The footage above is not meant to be a polished piece of film making. My goal was to test the visual quality and usability of a $349 point and shoot camera. Let's face it, whether you use a $2500 Canon 5dmk2 or a $10,000 professional video camera you're still just getting 1400 by 1000 pixels per channel for a file of around 2 megapixels. I figured that, with good lighting, the Canon SX20is might be up to the challenge.

If you go cheap here's what you get: A 12 megapixel still camera that also "moonlights" as a 720p HD camera. Two decent, directional microphones (and, what's this? settable manual audio levels----if you want them). How about a zoom that works (sllently) during taping as well as several autofocus and manual focus options. I'll let you judge the cleanliness of the files.

So, is this the painstaking work of weeks? No. It's an hour of walking around in downtown Austin on a sunday afternoon and about 1/2 hour of editing on an old copy of iMovie 08 a couple of weeks later, after finding the footage on a card I was about to reformat. That's about it. Coupled with canned RF sounds from Apple and a free upload to Vimeo. Need to see what the HD version looks like on Vimeo? You can go here: http://www.vimeo.com/9094309

So, what did I find out? That it takes practice to do smooth pans with a fluid head. That cheap cameras don't always zoom nicely. That the image quality with good light is very usable. That I'll be buying a separate audio recorder and a shotgun microphone sooner rather than later. And that Apple and Canon have made it easier to capture video but no less easy to come up with a great idea and great direction. My take away? The real magic in video is the planning, the script and the sound. Getting pretty pictures is less complex.

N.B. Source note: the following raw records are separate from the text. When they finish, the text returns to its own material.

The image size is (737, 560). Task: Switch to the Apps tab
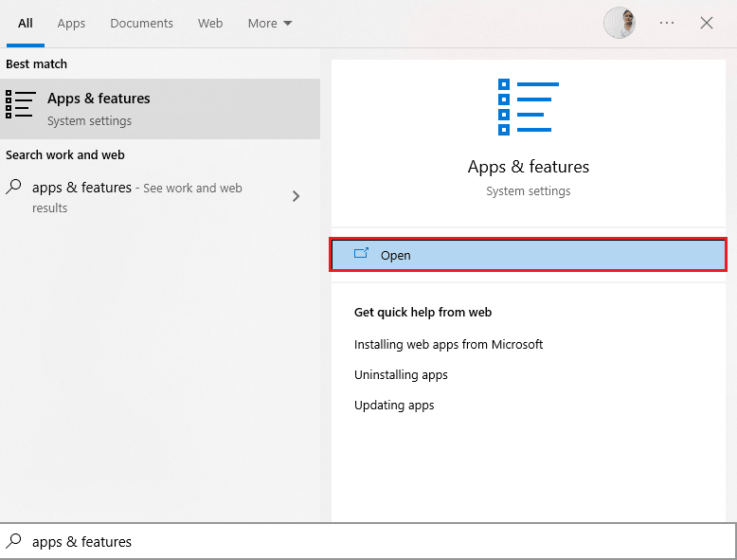pos(71,23)
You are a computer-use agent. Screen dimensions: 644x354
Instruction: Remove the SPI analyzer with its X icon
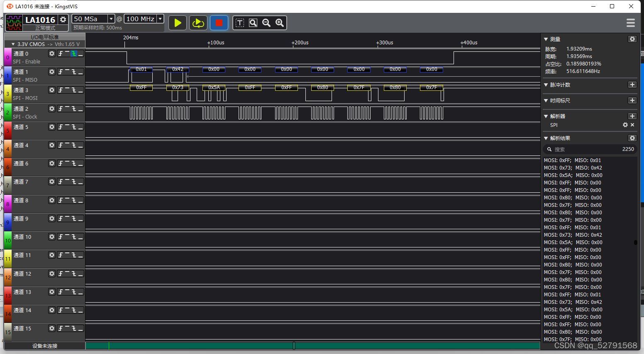pos(632,125)
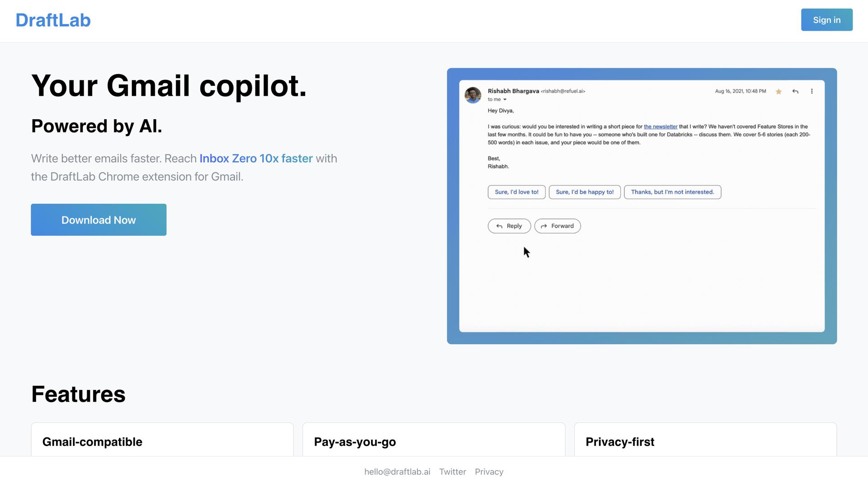Screen dimensions: 868x488
Task: Open the Privacy footer link
Action: [x=489, y=472]
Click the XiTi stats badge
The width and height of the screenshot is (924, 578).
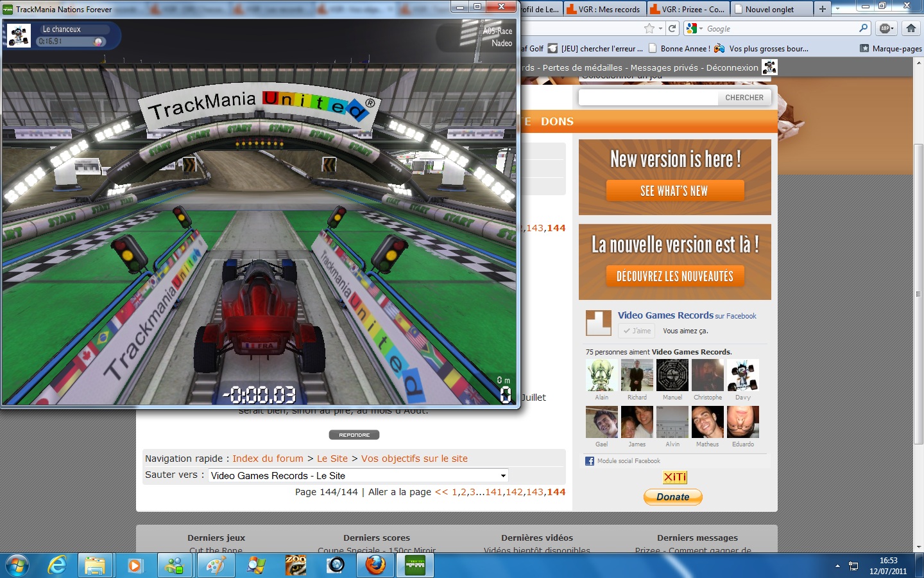click(x=674, y=477)
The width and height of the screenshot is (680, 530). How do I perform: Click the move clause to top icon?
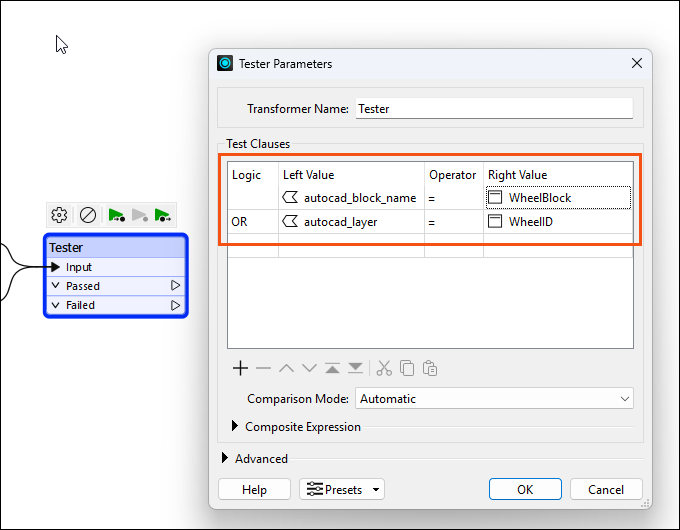[332, 368]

So how does the Apple iPad fit in to all of this? Well, I think it's going to become the default device for all future magazines and newspapers. The iPad and other similar devices will reconstruct media as "apps" and people will buy them the same way the do games and songs on the iTunes store. Think about it. Great content that mixes still photos, video, type and audio interviews in one device that's large enough to comfortably take and read everywhere. Books, magazines, movies, TV shows, presentations and portfolios all in a device you can carry and use just about everywhere. And you can argue about whether or not it should have come with a camera or the ability to read flash but you just expose yourself as a previous generation thinker. Rev up those credit cards. This is one of those tectonic shifts that will revitalize the economy and our relationship with art and media. When everything is available you'll always want the good stuff. Prepare for the ascendency of the creative class. Get those IT guys out of the way before they get trampled.....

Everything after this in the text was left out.